Dear Mr. Maimane,
Re: South Africa needs a Transformed Opposition:
On the eve of this historic moment in the history of South African Opposition Politics, I have thought it right to implore to give due consideration for the moment we stand in. It is historic to have a Dr. Wilmot James and Mr. Mmusi Maimane as the two contenders for the DA leadership in this season. All South Africans must acknowledge that this is significant in the evolution of our democratic narrative.
Our Democracy warrants an opposition party not an oppositional party, as we have witnessed throughout the period of 21 years of our political freedom.
The DA with this moment that will transpire in 24 Hours is at it its proverbial Rubicon, it can either stand still, which translates to going back to 1948 or move forward to the realisation of the promise of April, 27 1994.
I am of the firm belief that the standing still or going forward is not a “black” number issue. Rather it is an ideological shift needed within the liberal project of South Africa for the next stage of continuing the work we started since April 27, 1994. Race is neither the subject, nor the point in our non-racial future; we cannot afford to make it the epicentre of this moment in opposition politics.
South Africa needs a transformed DA, it does not merely need a “black” face, as we attempted in a history of Tri- Cameral parliament of 1983 or the more recent attempts of the Zille, Mazibuko and De Lille triumvirate and the attempt to parachute Dr. Mamphela Ramphele into DA leadership.
As this moment presents itself in historic stature for the opposition party, South Africa in national agenda warrants a move to the middle ground of political leadership as we so acutely were reminded with recent xenophobic attacks, our role in SADC, our role in Africa and the World.
That the DA needs a shift from its entrenched paradigm and position of oppositional politics to this middle ground where the dream of future as embarked upon in the national polls of 1994 and built further with ensuing leaderships as trusted by the polls in the form of the governing party.

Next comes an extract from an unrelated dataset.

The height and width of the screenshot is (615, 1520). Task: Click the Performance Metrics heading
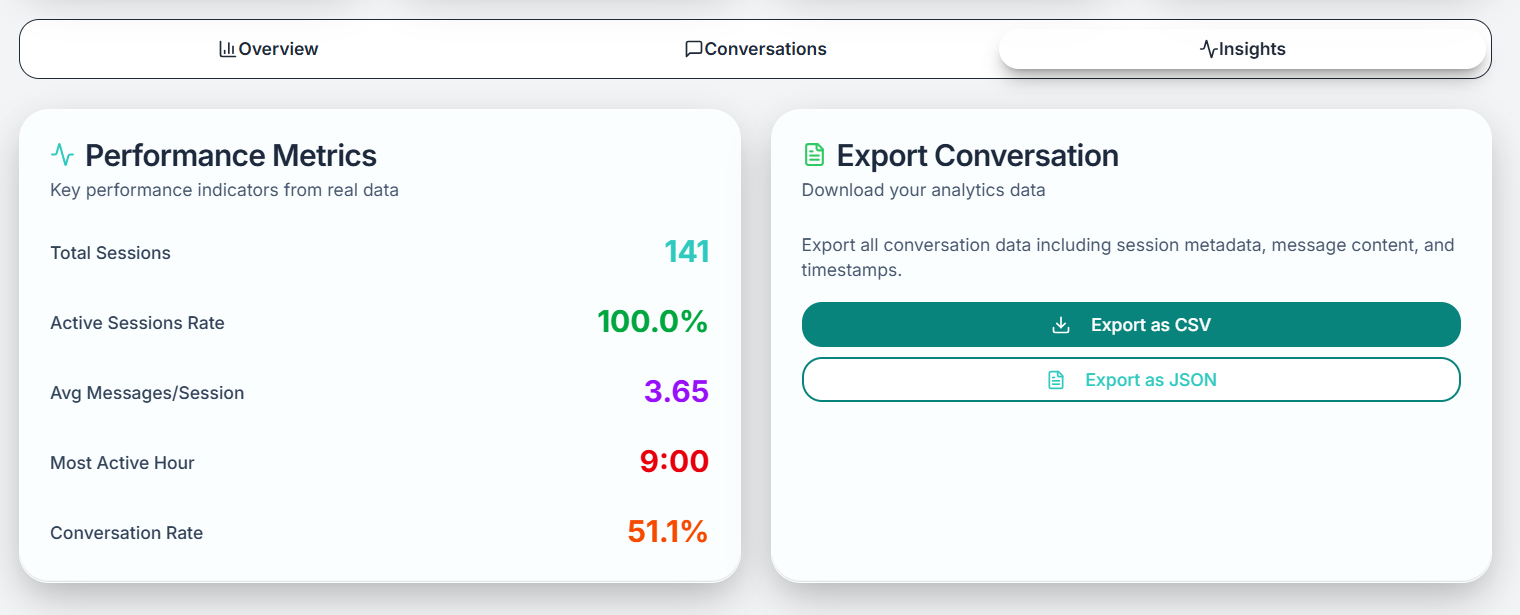[x=231, y=155]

I am fully cognisant of the reality that you may well have the numbers to secure a win in tomorrow’s internal leadership election.
1. You are a young politician with hardly 5-10 years of exposure to national politics to be the custodian of the needed transformation in opposition politics.

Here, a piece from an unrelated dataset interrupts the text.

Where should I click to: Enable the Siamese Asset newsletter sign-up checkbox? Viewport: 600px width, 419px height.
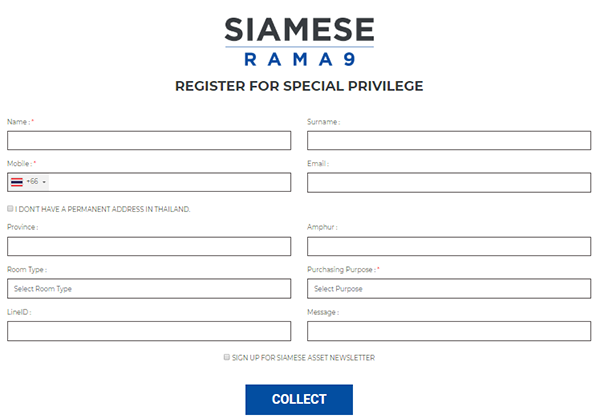[x=227, y=356]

2. The task at hand requires a seasoned politician to take the liberal project in the DA and to transform it into the direction our country needs. If you know anything about the evolution of the British, liberal politics and the democratic institutions it took seasoned leaders and minds to reach the point of transforming it by the turn of the previous century. (Locke, Walpole, Burke, Disraeli, and Peale to name a random few)
3. The country needs a transformed opposition that the promise of 1994 pointed to.
4. It is not ideal to have a “black” face merely for election purposes with a conservative ideology driving the liberal project. The electorate is wiser than that and may well judge you harshly in future elections.
5. It cannot be that we allow the conservative minds to drive a black face leader agenda at the expense of the much-needed transformation of our opposition politics from being oppositional to a meaningful opposition to the governing party.
It is in the light of the above, that I will prevail on you to put the country’s needs first. My unsolicited advice is to find the energy and time to grow your knowledge and experience in the current position you have assumed for the last year as Parliamentary leader for the DA.
Your time in the future may yet come, and you may be the right person come that hour. Do not allow those who want SA to go back to 1948 to lull you into believing your candidacy is the answer for this moment.
With this, we wish both candidates a fair election and a good result for SA.
I trust my musing in this regard, finds you receptive.